我有一个由结构Manager拥有的对象集合。这些对象具有可选属性,例如printable或dynamic。我想重复遍历所有可打印对象以打印它们并循环遍历所有动态对象以更新它们。我相当天真的实现是这样的:
struct Object {
state: i32,
printable: Option<i32>,
dynamic: Option<i32>
}
struct Manager {
objects: Vec<Object>,
}
impl Manager {
fn print_objects(&self) {
for o in &self.objects {
if let Some(i) = o.printable {
print!("{}: {}, ", i, o.state);
}
}
println!();
}
fn update_objects(&mut self) {
for o in &mut self.objects {
if let Some(i) = o.dynamic {
o.state += i;
}
}
}
}
fn main() {
let mut mgr = Manager{objects: Vec::new()};
mgr.objects.push(Object{state: 0, printable: Some(10), dynamic: None});
mgr.objects.push(Object{state: 0, printable: None, dynamic: Some(1)});
mgr.objects.push(Object{state: 0, printable: Some(20), dynamic: Some(2)});
for _ in 0..3 {
mgr.update_objects();
mgr.print_objects();
}
}
此解决方案的缺点是需要遍历所有对象并检查每个对象是否有适当的标志。假设只有一小部分对象是动态的,我宁愿避免遍历所有对象。在C ++中,我只是创建一个指向动态对象的指针列表并循环遍历它。试图这样做:
struct Manager<'a> {
objects: Vec<Object>, // objects owned by Manager
dynamic: Vec<&'a Object> // references to dynamic objects
}
impl<'a> Manager<'a> { /* ... */ }
fn main() {
let mut mgr = Manager{objects: Vec::new(), dynamic: Vec::new()};
mgr.objects.push(Object{state: 0, printable: Some(10), dynamic: None});
mgr.objects.push(Object{state: 0, printable: None, dynamic: Some(1)});
mgr.objects.push(Object{state: 0, printable: Some(20), dynamic: Some(2)});
mgr.dynamic.push(&mgr.objects[1]);
mgr.dynamic.push(&mgr.objects[2]);
for _ in 0..3 {
mgr.update_objects(); // can't mutably borrow because of reference held by mgr.dynamic
mgr.print_objects();
}
}
这似乎是一个非常基本的问题,我无法在Manager.objects中保留对元素的引用,同时可以相互借用它。因此,我开始怀疑我的整个方法。在Rust中实现这样的模式是否有惯用的方法?
我相信保留对象的引用会阻止我改变它们,但我很乐意学习一种解决方法。未来的目标是在更新期间更改printable或dynamic,但我想在解决该步骤之前找出基本内容。
答案 0 :(得分:2)
struct Manager<'a> {
objects: Vec<Object>, // objects owned by Manager
dynamic: Vec<&'a Object> // references to dynamic objects
}
这不起作用,并已在Why can't I store a value and a reference to that value in the same struct?中进行了详细讨论。
一种解决方案是拥有单个值的多个所有者,称为共享所有权。一个实现是Rc。
您还希望具有与程序范围无关的可变性,而是与运行时特性相关联,这可以通过内部可变性启用。

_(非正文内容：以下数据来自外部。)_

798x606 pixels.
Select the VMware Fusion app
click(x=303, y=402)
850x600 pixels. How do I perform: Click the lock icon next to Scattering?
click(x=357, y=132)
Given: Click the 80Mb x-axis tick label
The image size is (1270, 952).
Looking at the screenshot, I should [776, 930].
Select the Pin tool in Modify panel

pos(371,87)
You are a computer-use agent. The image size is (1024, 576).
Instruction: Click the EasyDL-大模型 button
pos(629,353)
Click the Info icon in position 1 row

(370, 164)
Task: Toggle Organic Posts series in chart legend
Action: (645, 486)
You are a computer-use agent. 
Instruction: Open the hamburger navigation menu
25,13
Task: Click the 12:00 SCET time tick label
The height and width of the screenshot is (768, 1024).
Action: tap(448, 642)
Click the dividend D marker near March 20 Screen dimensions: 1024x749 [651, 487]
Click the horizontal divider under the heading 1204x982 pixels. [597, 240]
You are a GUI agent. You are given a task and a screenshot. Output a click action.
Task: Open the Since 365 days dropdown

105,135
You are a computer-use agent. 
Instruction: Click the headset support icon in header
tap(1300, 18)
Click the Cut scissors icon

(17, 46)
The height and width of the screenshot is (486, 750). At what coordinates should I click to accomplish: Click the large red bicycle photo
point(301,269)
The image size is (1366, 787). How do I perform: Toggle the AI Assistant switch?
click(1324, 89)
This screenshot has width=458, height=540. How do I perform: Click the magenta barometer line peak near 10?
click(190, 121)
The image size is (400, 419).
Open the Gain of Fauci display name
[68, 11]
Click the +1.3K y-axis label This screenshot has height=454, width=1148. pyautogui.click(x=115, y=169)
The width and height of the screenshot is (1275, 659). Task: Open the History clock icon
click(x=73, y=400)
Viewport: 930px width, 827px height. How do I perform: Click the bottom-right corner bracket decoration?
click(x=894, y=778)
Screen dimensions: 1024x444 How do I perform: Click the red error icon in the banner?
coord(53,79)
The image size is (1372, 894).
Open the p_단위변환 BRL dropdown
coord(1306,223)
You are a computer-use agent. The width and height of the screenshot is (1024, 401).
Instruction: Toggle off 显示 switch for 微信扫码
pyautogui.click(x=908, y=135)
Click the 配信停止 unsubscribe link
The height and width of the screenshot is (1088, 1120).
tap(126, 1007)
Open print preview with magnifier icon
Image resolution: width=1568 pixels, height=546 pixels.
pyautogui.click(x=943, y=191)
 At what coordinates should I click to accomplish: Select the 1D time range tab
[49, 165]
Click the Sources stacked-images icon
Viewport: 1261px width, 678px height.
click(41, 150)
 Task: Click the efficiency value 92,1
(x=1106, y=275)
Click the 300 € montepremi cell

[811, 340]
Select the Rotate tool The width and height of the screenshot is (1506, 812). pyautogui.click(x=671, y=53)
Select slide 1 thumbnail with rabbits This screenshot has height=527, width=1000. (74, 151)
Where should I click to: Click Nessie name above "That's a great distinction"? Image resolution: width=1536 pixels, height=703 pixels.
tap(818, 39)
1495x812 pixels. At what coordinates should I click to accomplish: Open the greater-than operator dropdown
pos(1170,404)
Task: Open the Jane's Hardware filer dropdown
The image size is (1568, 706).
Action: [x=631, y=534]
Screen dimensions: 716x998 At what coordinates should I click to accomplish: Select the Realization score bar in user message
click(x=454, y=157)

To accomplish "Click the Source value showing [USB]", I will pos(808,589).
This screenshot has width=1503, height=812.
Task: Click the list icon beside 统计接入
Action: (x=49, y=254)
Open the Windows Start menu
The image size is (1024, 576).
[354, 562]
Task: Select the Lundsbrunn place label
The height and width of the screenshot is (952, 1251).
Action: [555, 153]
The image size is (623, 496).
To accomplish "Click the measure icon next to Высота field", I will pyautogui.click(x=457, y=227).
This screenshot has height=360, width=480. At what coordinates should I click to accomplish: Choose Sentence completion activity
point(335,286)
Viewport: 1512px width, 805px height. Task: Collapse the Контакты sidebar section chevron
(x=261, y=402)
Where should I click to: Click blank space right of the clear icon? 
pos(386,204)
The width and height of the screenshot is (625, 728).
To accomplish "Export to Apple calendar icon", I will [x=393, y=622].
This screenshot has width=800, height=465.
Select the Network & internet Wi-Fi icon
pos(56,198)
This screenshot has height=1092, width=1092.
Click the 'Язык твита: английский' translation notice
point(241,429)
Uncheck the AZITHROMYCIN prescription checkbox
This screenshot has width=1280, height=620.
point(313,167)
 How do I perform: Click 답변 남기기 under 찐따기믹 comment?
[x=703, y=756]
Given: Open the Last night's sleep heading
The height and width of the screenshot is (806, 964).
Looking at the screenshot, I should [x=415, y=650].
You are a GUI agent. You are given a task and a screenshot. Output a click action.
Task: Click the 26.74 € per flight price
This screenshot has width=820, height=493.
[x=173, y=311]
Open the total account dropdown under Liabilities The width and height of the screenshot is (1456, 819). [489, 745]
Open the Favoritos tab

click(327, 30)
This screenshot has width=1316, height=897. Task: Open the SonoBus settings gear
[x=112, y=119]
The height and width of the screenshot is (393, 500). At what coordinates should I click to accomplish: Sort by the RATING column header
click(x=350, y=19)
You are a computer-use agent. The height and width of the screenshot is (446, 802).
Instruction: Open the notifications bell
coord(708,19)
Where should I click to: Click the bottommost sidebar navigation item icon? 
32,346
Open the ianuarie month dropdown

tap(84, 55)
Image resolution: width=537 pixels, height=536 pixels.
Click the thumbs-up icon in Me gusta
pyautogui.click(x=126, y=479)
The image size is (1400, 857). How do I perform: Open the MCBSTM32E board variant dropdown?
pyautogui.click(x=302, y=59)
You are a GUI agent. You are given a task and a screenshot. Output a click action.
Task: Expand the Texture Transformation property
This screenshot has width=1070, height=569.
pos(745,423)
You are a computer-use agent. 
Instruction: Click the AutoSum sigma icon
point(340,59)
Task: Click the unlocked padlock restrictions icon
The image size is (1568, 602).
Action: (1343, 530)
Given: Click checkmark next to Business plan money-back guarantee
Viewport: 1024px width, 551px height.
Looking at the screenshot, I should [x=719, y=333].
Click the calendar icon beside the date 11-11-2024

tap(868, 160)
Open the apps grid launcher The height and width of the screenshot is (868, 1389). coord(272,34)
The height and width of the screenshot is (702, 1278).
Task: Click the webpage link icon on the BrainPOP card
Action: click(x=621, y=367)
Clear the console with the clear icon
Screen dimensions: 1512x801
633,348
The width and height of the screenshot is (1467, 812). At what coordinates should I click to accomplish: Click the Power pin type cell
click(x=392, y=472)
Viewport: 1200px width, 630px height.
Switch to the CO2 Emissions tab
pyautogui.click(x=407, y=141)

一个实现是RefCell:
use std::rc::Rc;
use std::cell::RefCell;
#[derive(Debug)]
struct Object {
state: i32,
printable: Option<i32>,
dynamic: Option<i32>,
}
#[derive(Debug, Default)]
struct Manager {
objects: Vec<Rc<RefCell<Object>>>,
printable: Vec<Rc<RefCell<Object>>>,
dynamic: Vec<Rc<RefCell<Object>>>,
}
impl Manager {
fn add(&mut self, state: i32, printable: Option<i32>, dynamic: Option<i32>) {
let obj = Object { state, printable, dynamic };
let obj = Rc::new(RefCell::new(obj));
self.objects.push(obj.clone());
if printable.is_some() {
self.printable.push(obj.clone())
}
if dynamic.is_some() {
self.dynamic.push(obj.clone())
}
}
fn print_objects(&self) {
for o in &self.printable {
let o = o.borrow();
if let Some(i) = o.printable {
print!("{}: {}, ", i, o.state);
}
}
println!();
}
fn update_objects(&mut self) {
for o in &self.dynamic {
let mut o = o.borrow_mut();
if let Some(i) = o.dynamic {
o.state += i;
}
}
}
}
fn main() {
let mut mgr = Manager::default();
mgr.add(0, Some(10), None);
mgr.add(0, None, Some(1));
mgr.add(0, Some(20), Some(2));
for _ in 0..3 {
mgr.update_objects();
mgr.print_objects();
}
}
您仍然存在将项目从一个组转换到另一个组的所有固有问题。